*** GIVEN TEXT Section Begins ***

The City Magazine Since 1975

Pecans

October 2014
Pecans
Some say “pea-CAN” and others, “pea-KAHN.” No matter how you pronounce it, the sweet and buttery flavor of these nuts makes for tasty eating—either gobbled straight from the shell or incorporated into a dish, like the classic pecan pie. The native tree from which they hail, a species of hickory dubbed Carya illinoinensis, thrives in our subtropical climate and has been known to bear fruit even after 300 years of age, providing food for people and wildlife alike. Crack into a few more tasty tidbits about the pecan.

Sweet Release
The pecan is a drupe, a fruit with a single stone or pit (which we consider the ”nut”) surrounded by an outer husk. This husk forms in summer and first appears as a thick, green, leathery covering. In the fall, it hardens and turns brownish-black, eventually splitting apart to release a mature nut that falls to the ground between September and November.

Natural Resource
The wood from pecan trees­—which can grow to more than 150 feet tall—is often used in carpentry, and pecan oil is sought after for cosmetic purposes.

*** GIVEN TEXT Section Ends ***
*** GIVEN INFORMATION Section Begins ***

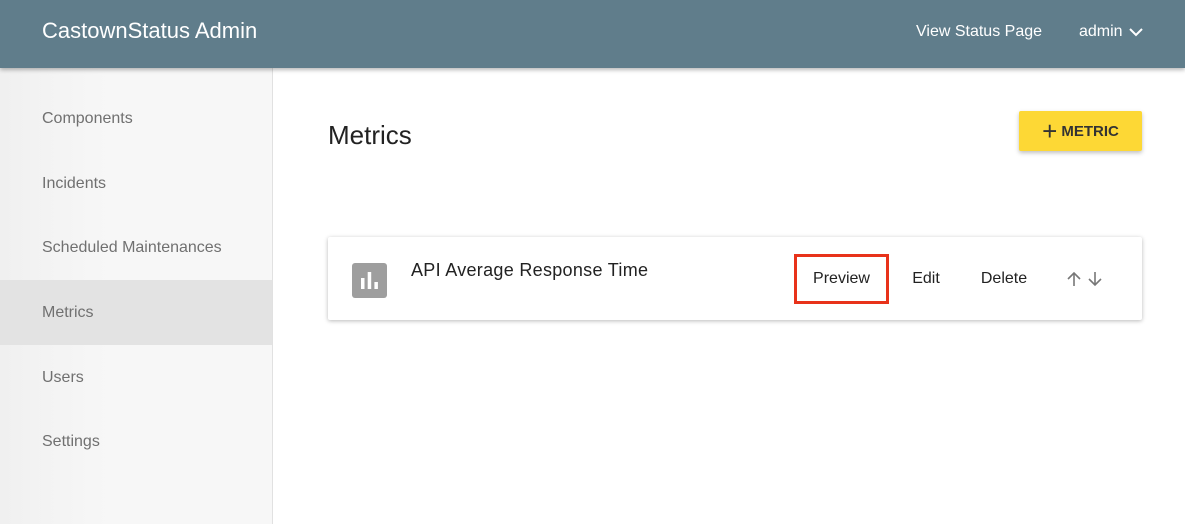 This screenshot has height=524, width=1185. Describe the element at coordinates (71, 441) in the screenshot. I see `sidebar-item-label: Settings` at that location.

*** GIVEN INFORMATION Section Ends ***
*** GIVEN INFORMATION Section Begins ***

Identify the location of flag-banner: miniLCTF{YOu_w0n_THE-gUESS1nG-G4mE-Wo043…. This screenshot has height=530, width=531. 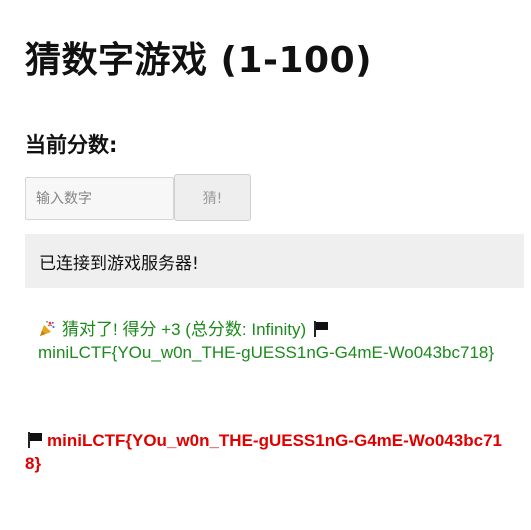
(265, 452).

*** GIVEN INFORMATION Section Ends ***

(TASK STATEMENT): From the pecan article, list every calendar month it names, in order of first appearance.

(ANSWER BOX): October, September, November